Des conséquences lourdes et durables
La psychophobie a des effets directs sur la vie des personnes concernées. Dans le monde professionnel, elle se traduit par des refus d’embauche, des licenciements injustifiés ou des brimades. Dans le système de soins, elle mène à des prises en charge déshumanisantes ou inadaptées. Dans la vie sociale, elle provoque isolement, moqueries, infantilisation, voire violences.
Ces discriminations ne sont pas seulement ponctuelles : elles s’accumulent, se répètent, se renforcent. Elles fragilisent l’estime de soi, entravent le rétablissement, et alimentent la peur de parler, de demander de l’aide ou d’exister pleinement. Beaucoup de personnes préfèrent taire leur diagnostic ou leur parcours de soin, de peur d’être jugées, rejetées ou réduites à leur trouble.
Une violence institutionnelle silencieuse
Au-delà des attitudes individuelles, la psychophobie est également institutionnelle. Elle se manifeste dans des politiques publiques qui ne prennent pas en compte les besoins spécifiques des personnes concernées. Dans les formations médicales, sociales ou éducatives, la question des troubles psychiques est souvent abordée de manière technique, voire stigmatisante, sans jamais inclure les personnes concernées comme actrices de leur propre vie.
Certaines pratiques psychiatriques elles-mêmes peuvent être psychophobes : enfermements abusifs, soins sous contrainte, absence de consentement éclairé, négligence ou non-respect de la parole du patient. Ces violences institutionnelles sont rarement dénoncées et encore moins sanctionnées.
Reconnaître pour mieux agir
Nommer la psychophobie, c’est reconnaître qu’il ne s’agit pas de cas isolés ou de malentendus. C’est admettre l’existence d’un système de domination et de rejet fondé sur une hiérarchisation des existences. C’est aussi créer les conditions d’une lutte structurée, comme cela a été fait pour d’autres formes de discriminations (racisme, sexisme, validisme, etc.).

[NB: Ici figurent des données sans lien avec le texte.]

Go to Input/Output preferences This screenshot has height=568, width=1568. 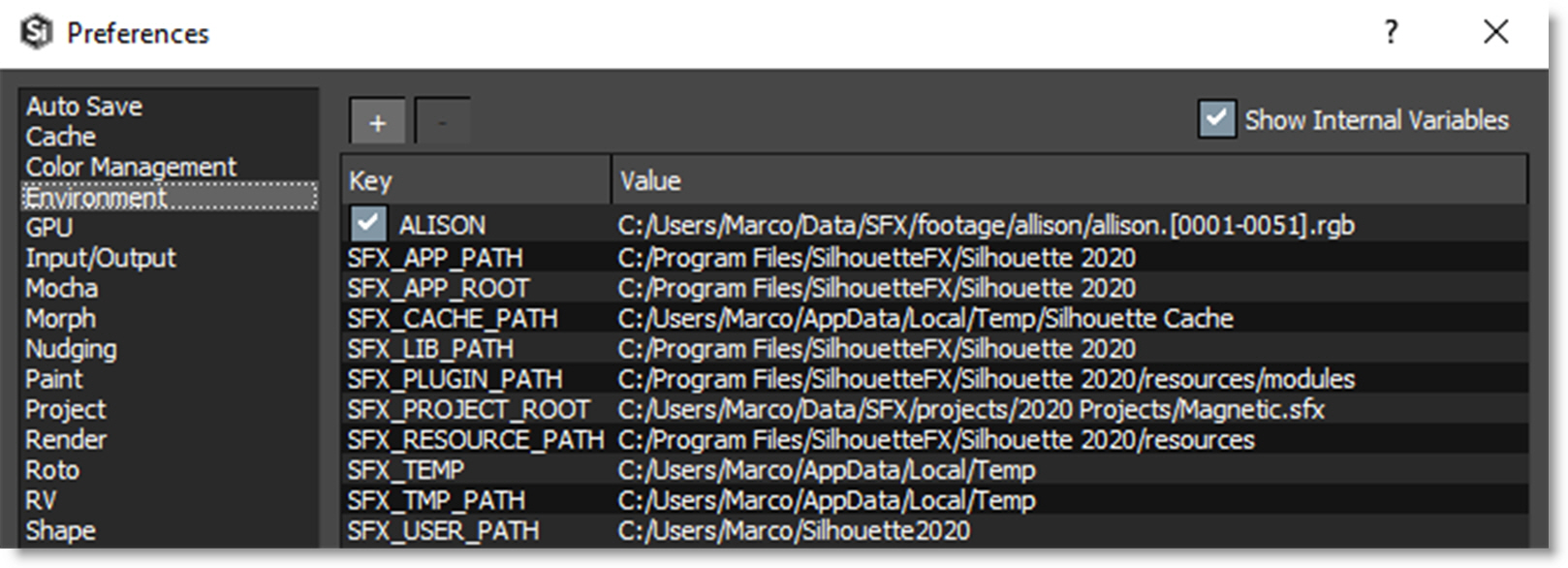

Cela suppose une réforme en profondeur des politiques de santé mentale, mais aussi un changement culturel : repenser les représentations de la folie, valoriser les savoirs issus de l’expérience, inclure les personnes concernées dans les débats publics et les prises de décision. C’est aussi reconnaître la pair-aidance, la réappropriation de la parole, et le droit au rétablissement dans la dignité.

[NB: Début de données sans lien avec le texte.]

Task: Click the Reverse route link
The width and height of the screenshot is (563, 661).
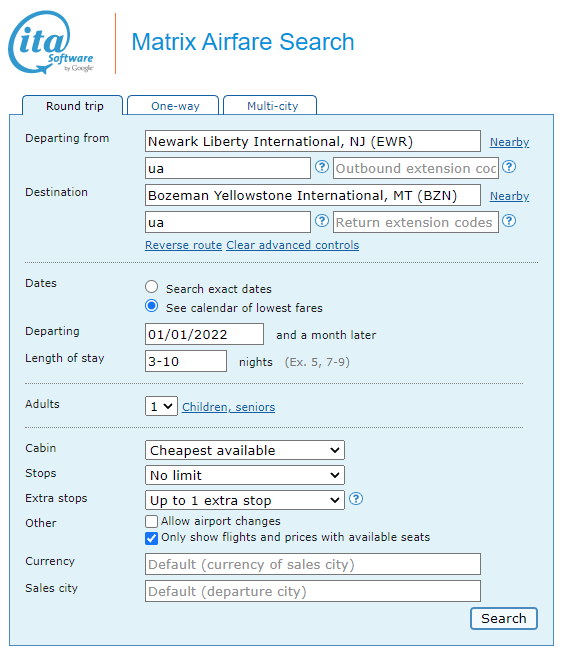Action: click(183, 245)
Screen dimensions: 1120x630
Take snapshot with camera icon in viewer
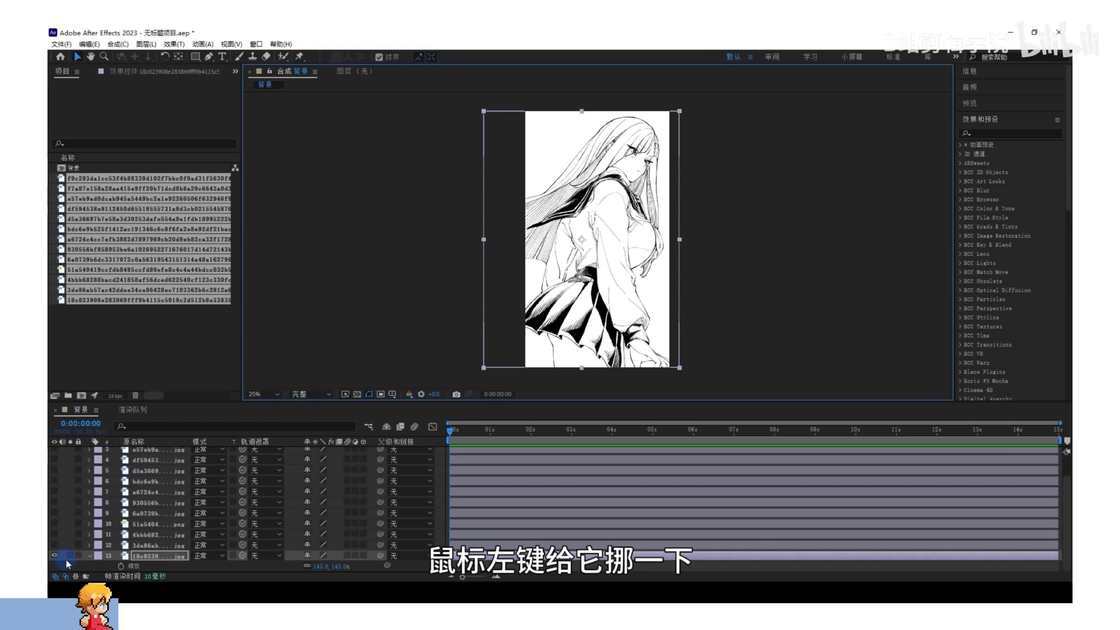coord(456,394)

Un combat qui commence par l’écoute
Combattre la psychophobie, ce n’est pas seulement sensibiliser : c’est écouter, sans filtre ni hiérarchie, les récits de celles et ceux qui vivent avec un trouble psychique. C’est prendre au sérieux leurs revendications, reconnaître leurs droits, et remettre en question nos certitudes sur la « normalité ».
Cela passe aussi par une remise en cause de nos réflexes collectifs : rire des « fous », parler de « crise de nerfs » comme d’un défaut de caractère, associer la maladie mentale à la violence ou à l’échec. Ce sont autant de réflexes à déconstruire pour bâtir une société réellement inclusive.
Pour une société qui ne laisse personne de côté
La psychophobie n’est pas une fatalité. Elle est le produit de l’ignorance, de la peur et de l’absence de débat. Mais elle peut être combattue. En la nommant, en la visibilisant, en créant des alliances entre mouvements sociaux, en écoutant les personnes concernées, nous pouvons avancer vers une société plus juste.
Une société où avoir un trouble psychique ne signifie plus être mise à l’écart. Une société qui considère la santé mentale comme une question de droits, et non comme une charge. Une société, enfin, qui reconnaît à chacun et chacune une place pleine et entière, quelle que soit sa manière d’être au monde.